• Records for the exercise

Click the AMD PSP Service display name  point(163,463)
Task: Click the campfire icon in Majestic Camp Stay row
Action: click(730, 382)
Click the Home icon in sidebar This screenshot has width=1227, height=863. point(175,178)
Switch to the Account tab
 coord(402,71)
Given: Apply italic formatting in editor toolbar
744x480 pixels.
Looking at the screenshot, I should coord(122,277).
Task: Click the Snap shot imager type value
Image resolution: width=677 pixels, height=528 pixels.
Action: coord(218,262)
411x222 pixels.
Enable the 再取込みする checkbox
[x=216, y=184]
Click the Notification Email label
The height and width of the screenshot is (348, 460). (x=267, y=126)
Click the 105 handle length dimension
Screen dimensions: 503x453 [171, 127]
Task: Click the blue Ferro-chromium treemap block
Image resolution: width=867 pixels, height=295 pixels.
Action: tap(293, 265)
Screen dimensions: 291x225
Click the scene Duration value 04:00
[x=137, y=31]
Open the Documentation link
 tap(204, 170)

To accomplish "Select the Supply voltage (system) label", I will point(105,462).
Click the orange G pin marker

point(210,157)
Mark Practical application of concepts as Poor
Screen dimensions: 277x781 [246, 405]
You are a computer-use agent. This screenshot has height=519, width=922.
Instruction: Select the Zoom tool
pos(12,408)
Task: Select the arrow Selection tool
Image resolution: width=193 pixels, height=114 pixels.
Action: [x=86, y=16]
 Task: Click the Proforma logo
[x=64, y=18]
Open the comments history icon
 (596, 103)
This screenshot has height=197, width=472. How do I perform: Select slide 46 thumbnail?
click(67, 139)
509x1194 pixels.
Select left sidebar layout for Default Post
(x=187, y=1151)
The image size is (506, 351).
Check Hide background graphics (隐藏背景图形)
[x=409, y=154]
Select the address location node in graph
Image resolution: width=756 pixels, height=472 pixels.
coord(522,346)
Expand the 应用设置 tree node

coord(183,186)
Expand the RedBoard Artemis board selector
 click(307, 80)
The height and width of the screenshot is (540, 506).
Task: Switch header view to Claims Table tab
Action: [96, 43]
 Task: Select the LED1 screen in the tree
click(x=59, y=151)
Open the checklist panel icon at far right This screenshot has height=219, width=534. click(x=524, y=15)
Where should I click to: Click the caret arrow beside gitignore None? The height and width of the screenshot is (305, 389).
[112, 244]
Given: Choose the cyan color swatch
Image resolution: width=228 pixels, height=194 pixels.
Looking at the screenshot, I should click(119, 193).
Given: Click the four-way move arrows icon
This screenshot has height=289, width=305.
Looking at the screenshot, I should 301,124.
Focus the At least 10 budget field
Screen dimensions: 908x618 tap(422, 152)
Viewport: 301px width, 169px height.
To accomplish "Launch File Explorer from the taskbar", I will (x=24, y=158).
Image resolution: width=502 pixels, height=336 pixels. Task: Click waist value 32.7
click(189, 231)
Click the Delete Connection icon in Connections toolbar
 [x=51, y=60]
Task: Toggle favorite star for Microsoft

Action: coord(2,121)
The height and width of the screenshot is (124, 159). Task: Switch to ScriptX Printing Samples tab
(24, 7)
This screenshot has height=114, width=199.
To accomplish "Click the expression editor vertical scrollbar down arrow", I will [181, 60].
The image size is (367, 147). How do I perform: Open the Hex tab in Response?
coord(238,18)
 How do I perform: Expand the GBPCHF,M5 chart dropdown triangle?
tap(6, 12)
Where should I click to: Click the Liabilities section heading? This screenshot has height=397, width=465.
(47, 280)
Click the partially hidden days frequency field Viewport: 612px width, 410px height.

• Problem
Make a copy of each line in the records above that has the word "accomplish".

• Result of this task
To accomplish "Select the Supply voltage (system) label", I will point(105,462).
To accomplish "Launch File Explorer from the taskbar", I will (x=24, y=158).
To accomplish "Click the expression editor vertical scrollbar down arrow", I will [181, 60].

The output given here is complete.